みなさん、こんにちは!
今回の技レポは、「収納」についてです。
家の中でも収納スペースはなくてはならないものですが、そのつくり方は住まい手の暮らし方や価値観によって、たくさんのバリエーションがあります。
収納の作り方によって設計・施工時に注意するポイントも異なり、例えばWICとして収納をつくるときは、収納量だけではなく動線を確保することがとても大切になってきます。
今回は、一般的なWICという使い方だけにとらわれない、ユニークな「ハイブリッド収納」にクローズアップして、4つの実例をご紹介いたします!
・リノベーション事例:「a line」(東京都町田市)
1つ目は、壁一面の連続扉がとても素敵なお住まいです。
扉を開けるとクローゼットであったり、ほかの部屋への出入り口であったりと、まるでからくり屋敷のようですね!
この均一な幅、高さの扉がひと続きになっているプロポーションはお見事としかいいようがありません。
こういった繊細な造作家具をつくっていくときには、たった1ミリのずれが全体に大きく影響してしまうので、いつも以上に丁寧な手仕事が求められます。まさに、職人技の真骨頂を感じられるデザインと言えますね。
また、板材は一枚一枚で表情が異なるため、割り付け方によっては全体のデザインを損なってしまうことも。そのため、扉の面材として使われているシナランバー材の選定や丁番などの金具にも、とても気を遣ってつくられています。
・リノベーション事例:「VINTAGExTOKYO COOL」(東京都目黒区)
続いてご紹介するのは、最近nuリノベーションのウェブサイトの施工事例ページに掲載された部分リノベーションの事例。
「収納」という点においては、特に工夫されていると感じられました!
こちらの事例からは、デザイン性と機能性を兼ね備える収納を2箇所ご紹介いたします。
まずは、寝室の「すだれ扉&収納」です。
こちらは主に衣類を収納するクローゼットですが、扉が木枠とすだれ生地でつくられています。
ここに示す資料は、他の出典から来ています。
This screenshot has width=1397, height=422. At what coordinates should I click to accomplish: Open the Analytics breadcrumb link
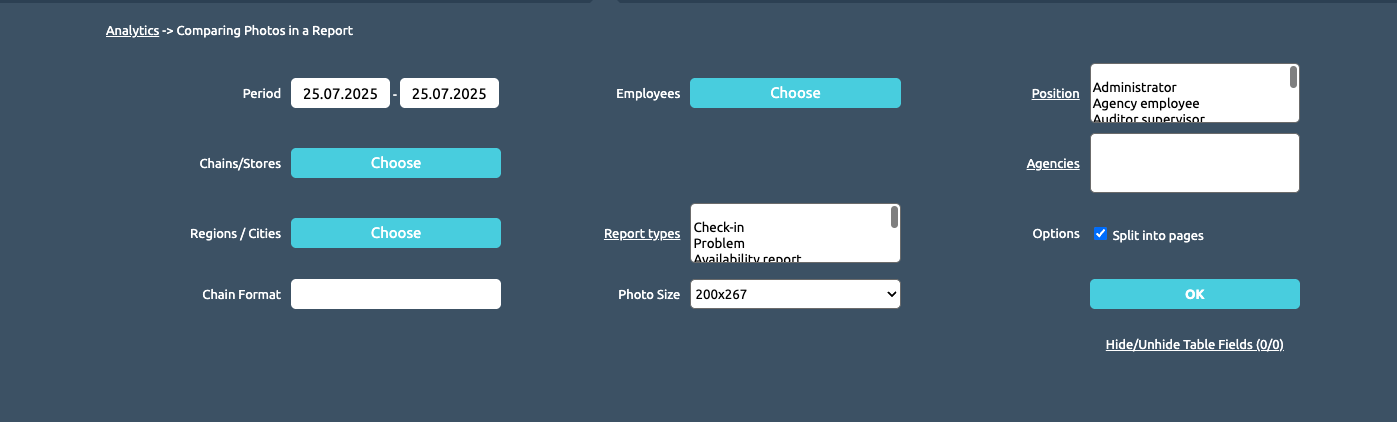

日本旅館を彷彿とさせる素材と色味の癒し効果もさることながら、すだれは竹ひごの隙間から通風することができるため、扉を閉めた状態でもクローゼット内に湿気が溜まらないというメリットがあります。
こちらは扉を開けた状態。
壁に取り付けられた可動棚の支柱の上に、壁を一部彫り込んだ横長の窓のようになっている箇所があるのがわかると思います。
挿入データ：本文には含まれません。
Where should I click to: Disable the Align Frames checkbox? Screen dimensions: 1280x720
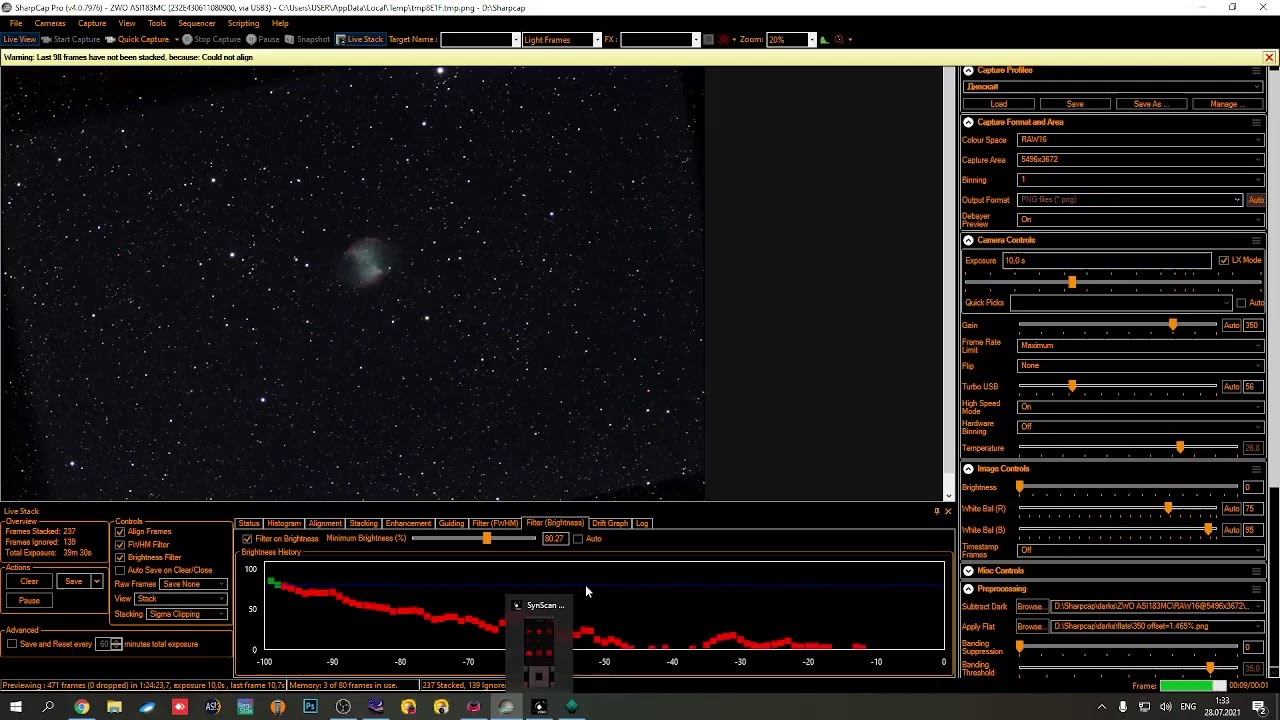coord(120,532)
実はこれは、クローゼットと隣のWICとを繋ぐ空気の抜け道。
すだれの特性を最大限に活かせるよう、細やかなおもいやりが込められたデザインですね。
一般的な扉よりも大きなサイズなので、扉を取り付けるときは職人さん3人がかり!
巨大な扉を、建付けの微調整をしながら取り付けました。
次に、玄関の「飾り&収納」のご紹介です!
家に訪れたお客さまをお出迎えする、立派な飾り棚です。
中央にある円柱は、1本でつながっているように見えますが、実は1段ごとに分割されています。
というのも、棚の中段の箱状になっている部分は引き出し収納。支柱を貫通させてしまうと、引き出すことができなくなってしまいますよね(笑)。
また、棚板を支えるためのブラケット(棚受け)を使わずに、3方向の壁に差し込んで固定しています。
上から下に円柱が貫いているような一体的なデザイン性は保ちつつ、引き出し収納など、お客様の使い勝手にもこだわったつくりを追求する…。リノベーションならではの醍醐味が凝縮されたような収納です!
・リノベーション事例:「trattoria」(神奈川県川崎市)
最後にご紹介するのは、「ベンチ&収納」というハイブリッドなデザインです。
玄関のすぐそばにオープンな収納スペースがあるこちらの事例。玄関と収納スペースの境目には、モールテックスで仕上げられたオブジェのようなものがずどんと構えています。
実はこちら、「靴を履くときに座るベンチ」としての役割だけでなく、「衣類をしまう収納」として大いに活躍する造作家具なんです!
寸法も練りに練られており、トップの高さも立ちながら洋服をたためるように工夫されています。
今回ご紹介させていただいた4つの収納アイデア、いかがでしたでしょうか?
ご自身がそこにどんな物を収納したいのか、どんな生活シーンでその収納を使いたいのかなど、“仕舞う空間”を俯瞰してみることで、ただの「収納」が暮らしを彩る「収納」に変わっていきます!!
ぜひ、これからリノベーションする方はご参考にしていただければと思います!
今回もお読みいただきありがとうございました。